Dick Johnson is Dead
Netflix

Un docu étonnant où une fille met en scène le décès de son père avant qu’il n’advienne. Drôle et touchant.

Dick Johnson a la maladie d’Alzheimer. Rien de très visible pour l’instant, juste quelques oublis ici et là. Mais sa fille, Kirsten Johnson, le sait : la maladie va lentement progresser jusqu’à faire de cet ancien psychiatre une coquille vide. Coup du sort terrible, sa mère est morte quelques années avant de la même affection. Alors Kirsten, documentariste (et notamment directrice de la photographie de Laura Poitras sur Citizenfour et Risk), décide de proposer à son père un drôle de film, où elle mettrait en scène sa mort dans des situations totalement rocambolesques...

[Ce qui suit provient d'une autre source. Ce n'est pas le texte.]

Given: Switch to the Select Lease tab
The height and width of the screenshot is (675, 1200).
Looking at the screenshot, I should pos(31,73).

Une vaste blague ? Un doigt d’honneur à la mort ? Plus que ça : présenté en début d’année au Festival de Sundance et fraîchement débarqué sur Netflix, Dick Johnson is Dead est un exercice d’exorcisme troublant et audacieux, une danse au bord de l’abîme où le malaise se taille la part du lion. Entre un faux enterrement où Dick gît dans son cercueil pendant que ses proches lui rendent hommage, et sa panique totale lors d’une scène de « mort » (alors qu’elle estime mal à quel point sa situation se dégrade, sa fille lui demande de se recouvrir de faux sang), le film en fait un peu beaucoup pour affirmer son angle, d’ailleurs assez rapidement mis de côté quand la maladie prend le pas.

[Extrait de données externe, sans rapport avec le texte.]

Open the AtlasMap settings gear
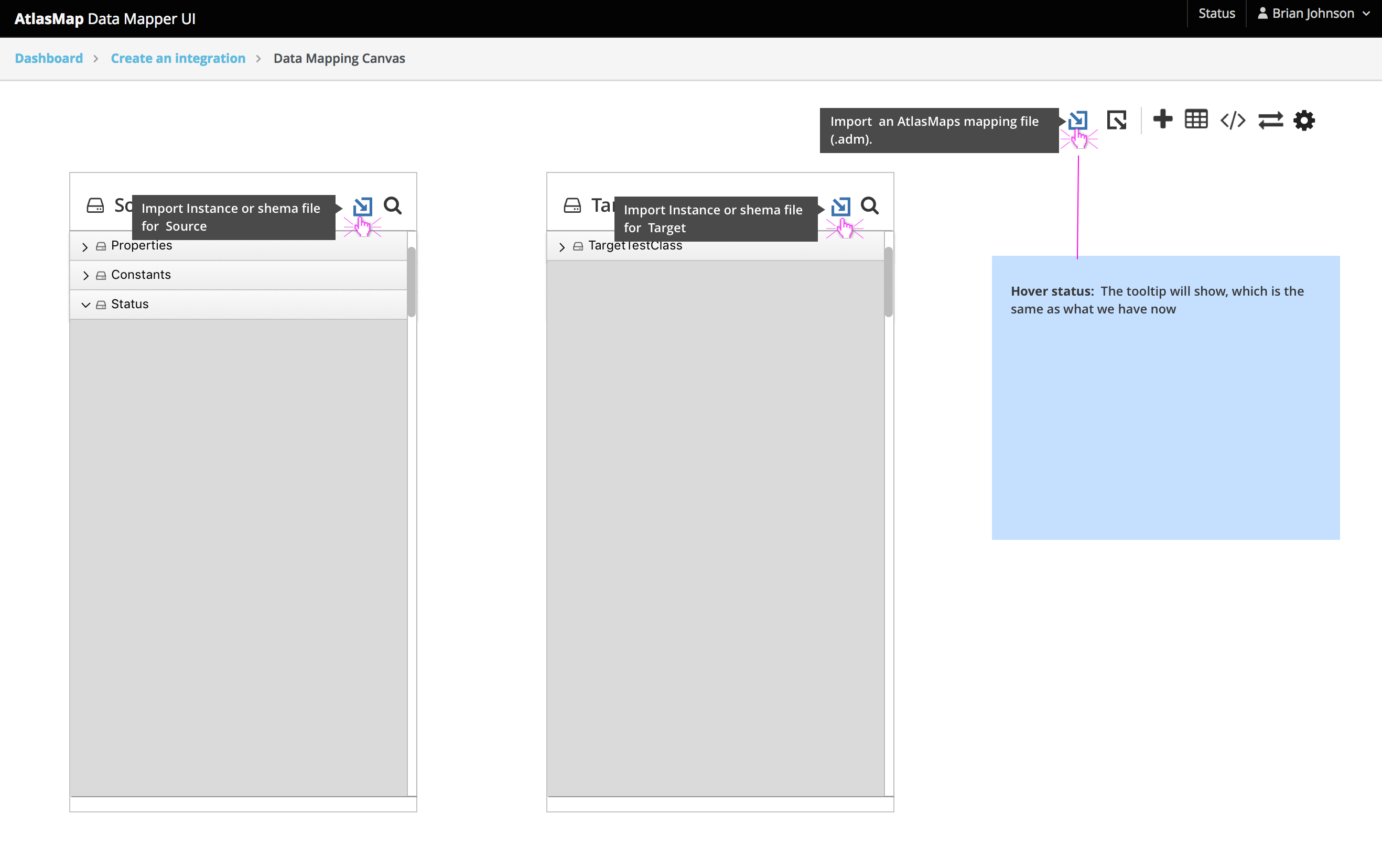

Mais tout s’efface devant la personnalité rieuse de Dick, vieux monsieur obsédé par les gâteaux au chocolat et son fauteuil en cuir, à l’aise avec ses sentiments et conscient de décliner au jour le jour. Préférant être mort de rire que mort tout court, Dick se décrit comme « plutôt bon pour vivre dans l’instant », forçant sa fille et le spectateur à accueillir à bras ouverts ses accès de tristesse et d’enthousiasme. Un type hors normes et incroyablement ordinaire à la fois.

Formellement aussi foutraque et baroque que l’esprit de son personnage principal, Dick Johnson is Dead s’amuse à alterner entre fiction (le film est entrecoupé de scènes un poil lourdingues, tournées en studio, où Dick arrive au paradis et danse avec Jésus et sa femme disparue) et réalité (des séquences de lucidité fugaces et bouleversantes). L’objectif de Kirsten Johnson est clair : utiliser tout ce que son art peut lui fournir comme outils afin de conjurer la mort, et d’encapsuler pour l’éternité l’essence de son père. Le résultat est parfois approximatif, mais à la fin, Kirsten gagne : Dick Johnson est immortel.